(Data items)
---------------
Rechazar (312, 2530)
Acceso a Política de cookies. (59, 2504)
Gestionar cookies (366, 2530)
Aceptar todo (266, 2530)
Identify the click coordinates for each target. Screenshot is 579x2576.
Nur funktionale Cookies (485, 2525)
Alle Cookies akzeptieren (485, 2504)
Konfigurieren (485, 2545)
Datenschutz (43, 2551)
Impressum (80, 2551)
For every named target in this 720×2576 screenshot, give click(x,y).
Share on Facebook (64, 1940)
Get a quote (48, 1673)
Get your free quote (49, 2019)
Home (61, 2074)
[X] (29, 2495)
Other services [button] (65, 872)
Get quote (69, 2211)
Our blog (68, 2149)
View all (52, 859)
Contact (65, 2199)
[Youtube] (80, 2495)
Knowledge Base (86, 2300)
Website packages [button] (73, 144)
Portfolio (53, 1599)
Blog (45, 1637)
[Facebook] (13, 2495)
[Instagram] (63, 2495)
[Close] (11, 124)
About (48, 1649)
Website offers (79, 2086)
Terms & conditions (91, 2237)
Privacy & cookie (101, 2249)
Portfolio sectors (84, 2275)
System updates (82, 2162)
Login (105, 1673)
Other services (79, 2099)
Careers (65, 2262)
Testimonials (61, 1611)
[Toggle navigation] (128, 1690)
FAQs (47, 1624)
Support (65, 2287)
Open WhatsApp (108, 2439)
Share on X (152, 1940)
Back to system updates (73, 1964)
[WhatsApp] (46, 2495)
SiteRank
---------------
**What is needed**
Nothing in the entries above may be left out; retype them all exactly.

**Response for this exercise**
Rechazar (312, 2530)
Acceso a Política de cookies. (59, 2504)
Gestionar cookies (366, 2530)
Aceptar todo (266, 2530)
Identify the click coordinates for each target. Screenshot is 579x2576.
Nur funktionale Cookies (485, 2525)
Alle Cookies akzeptieren (485, 2504)
Konfigurieren (485, 2545)
Datenschutz (43, 2551)
Impressum (80, 2551)
For every named target in this 720×2576 screenshot, give click(x,y).
Share on Facebook (64, 1940)
Get a quote (48, 1673)
Get your free quote (49, 2019)
Home (61, 2074)
[X] (29, 2495)
Other services [button] (65, 872)
Get quote (69, 2211)
Our blog (68, 2149)
View all (52, 859)
Contact (65, 2199)
[Youtube] (80, 2495)
Knowledge Base (86, 2300)
Website packages [button] (73, 144)
Portfolio (53, 1599)
Blog (45, 1637)
[Facebook] (13, 2495)
[Instagram] (63, 2495)
[Close] (11, 124)
About (48, 1649)
Website offers (79, 2086)
Terms & conditions (91, 2237)
Privacy & cookie (101, 2249)
Portfolio sectors (84, 2275)
System updates (82, 2162)
Login (105, 1673)
Other services (79, 2099)
Careers (65, 2262)
Testimonials (61, 1611)
[Toggle navigation] (128, 1690)
FAQs (47, 1624)
Support (65, 2287)
Open WhatsApp (108, 2439)
Share on X (152, 1940)
Back to system updates (73, 1964)
[WhatsApp] (46, 2495)
SiteRank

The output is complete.